Churchill was fired from his position at the University of Colorado (hereinafter CU) after writing a controversial essay shortly after the 9/11 attacks, comparing some of those killed in the World Trade Center to Nazi leader Adolf Eichmann.

To avoid the appearance that Churchill was terminated for exercising his first amendment right to freedom of speech, CU instead accused Churchill of engaging in plagiarism and other forms of “research misconduct.”

Yoo, by contrast, remains a tenured law professor at another university even though, while serving in the “Justice” Department during the dictatorship of George W. Bush, he authored controversial memoranda that endorsed the use of torture, extraordinary rendition, and the denial of due process of law, while also claiming that Bush, as president, had the authority to void the Constitution and Bill of Rights, deny Americans their fundamental freedoms, and detain them without charge or trial.

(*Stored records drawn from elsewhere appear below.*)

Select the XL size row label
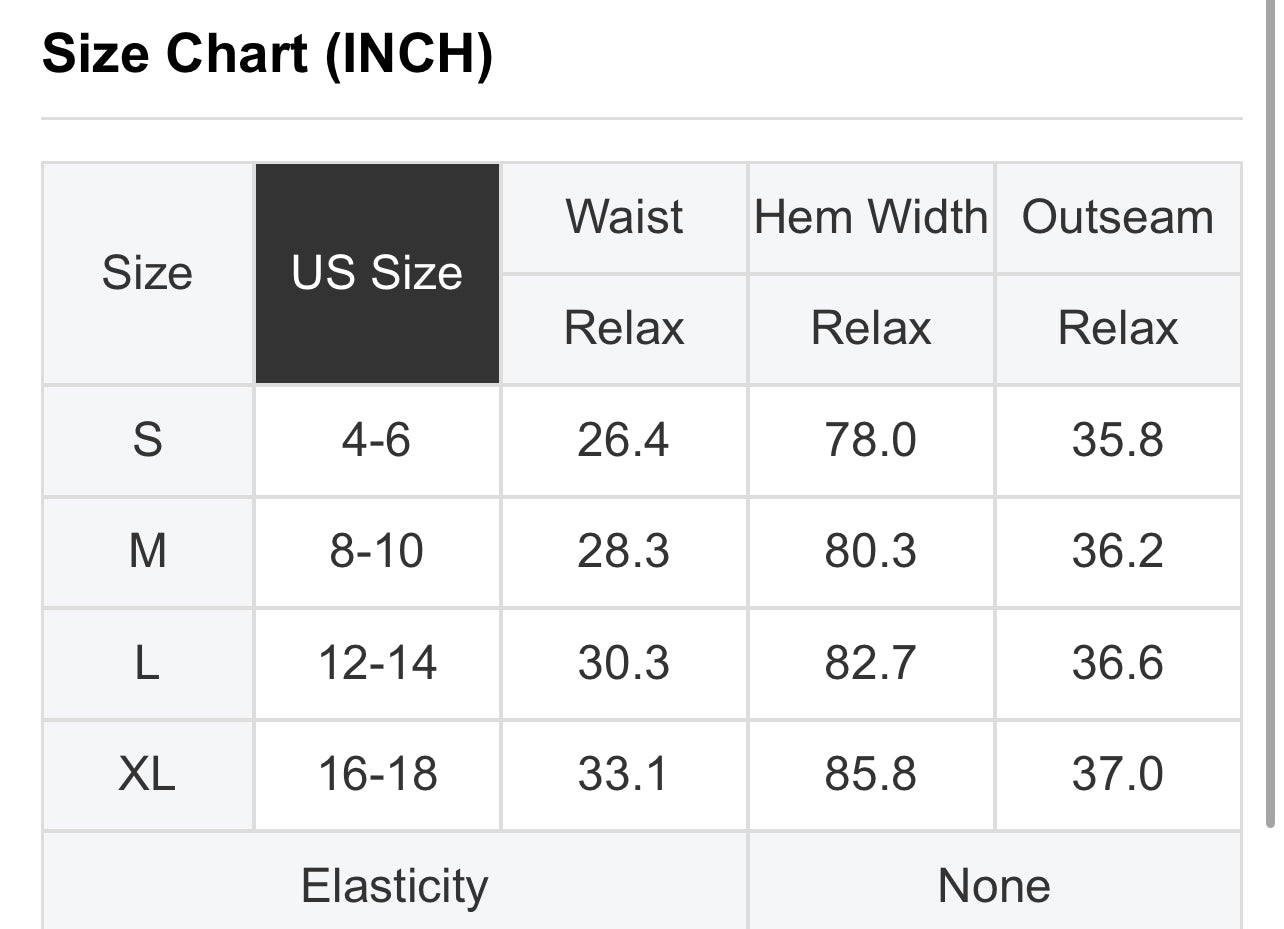1284x929 pixels. 147,774
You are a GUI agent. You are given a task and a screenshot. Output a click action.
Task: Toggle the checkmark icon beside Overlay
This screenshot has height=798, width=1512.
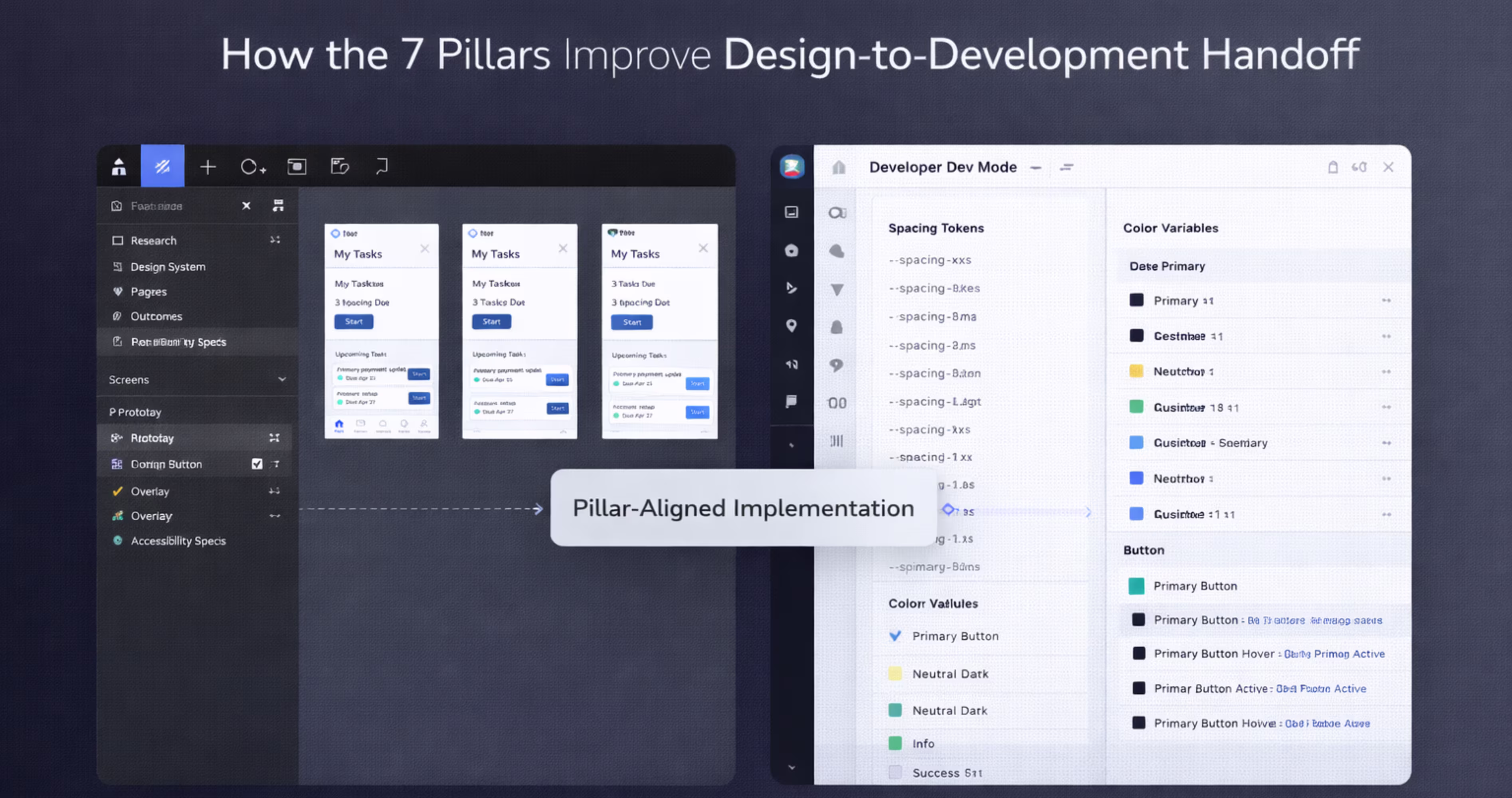point(119,492)
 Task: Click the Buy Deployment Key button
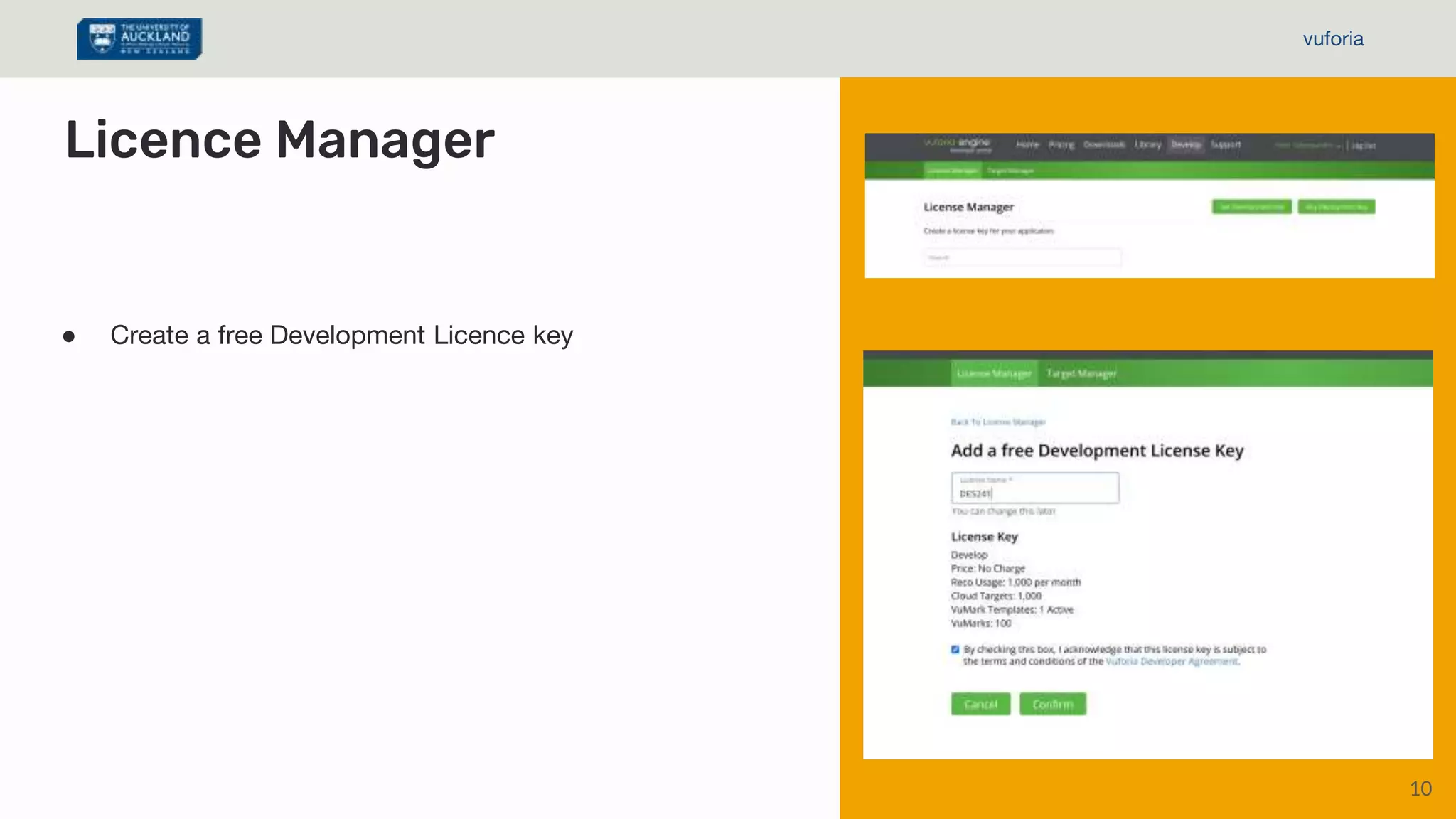1336,207
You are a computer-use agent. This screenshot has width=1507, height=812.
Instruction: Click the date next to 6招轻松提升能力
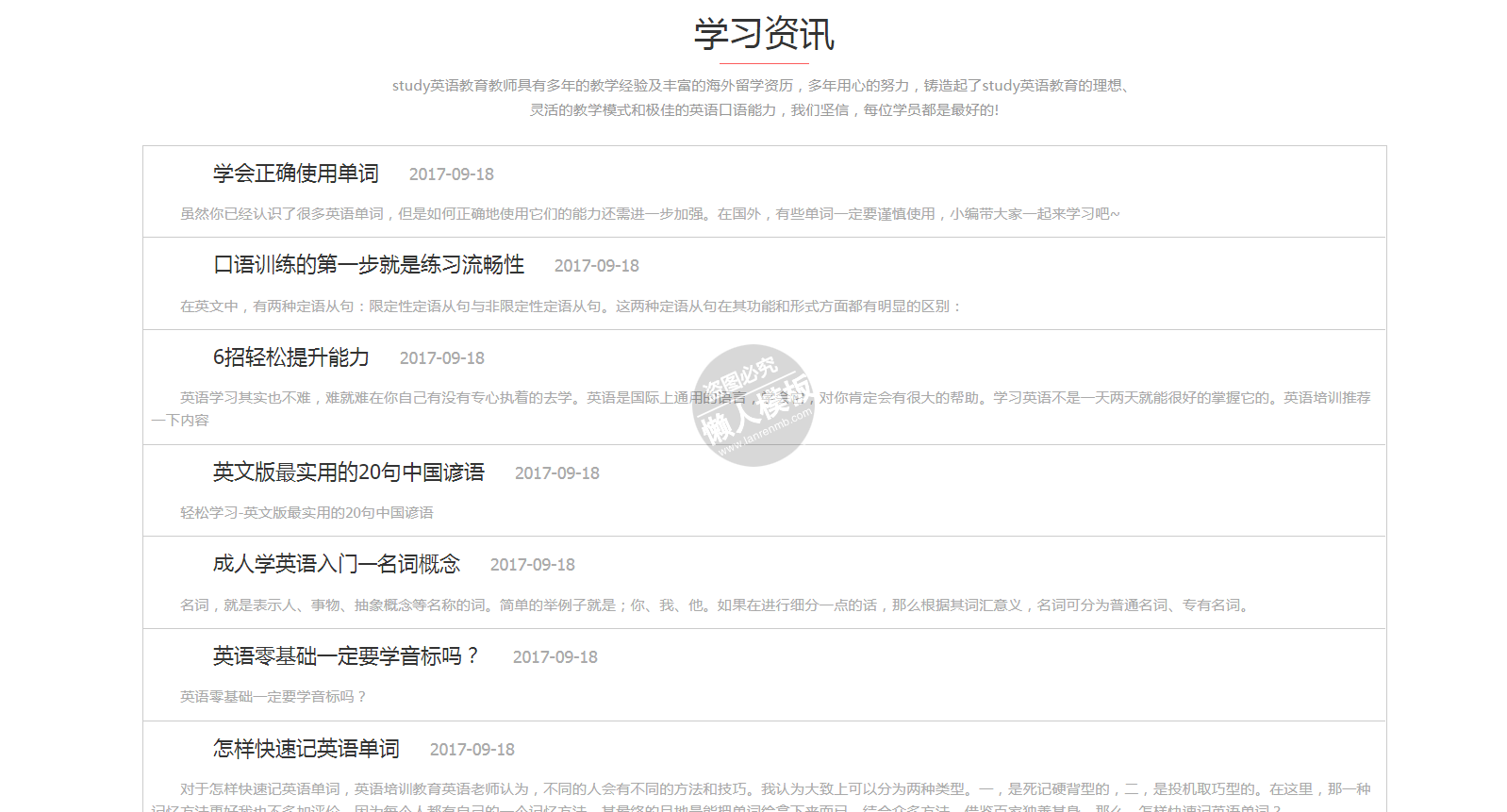point(441,358)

In “A tale of two academics”, I argued that even though Churchill’s actions seemed to cause more outrage in America than Yoo’s, there are three reasons why Yoo is more deserving of condemnation: 1). Yoo’s memoranda possessed the power to influence governmental policy. Churchill’s essay did not; 2). Churchill expressed his views openly, while Yoo hid behind a wall of government secrecy and bureaucracy; 3). Yoo was surreptitiously working to murder the Constitution and Bill of Rights, while Churchill was breathing life into them by exercising the very rights these documents were created to protect.

Shortly before I finished writing “A tale of two academics”, a Colorado jury concluded that Churchill had been fired from CU for expressing his political views, and not because of any alleged “research misconduct.” In San Francisco, around the same time, federal district court judge Jeffrey White ruled that Yoo could be sued by Jose Padilla, an American citizen who was victimized by Yoo’s policies of torture and detention without charge or trial.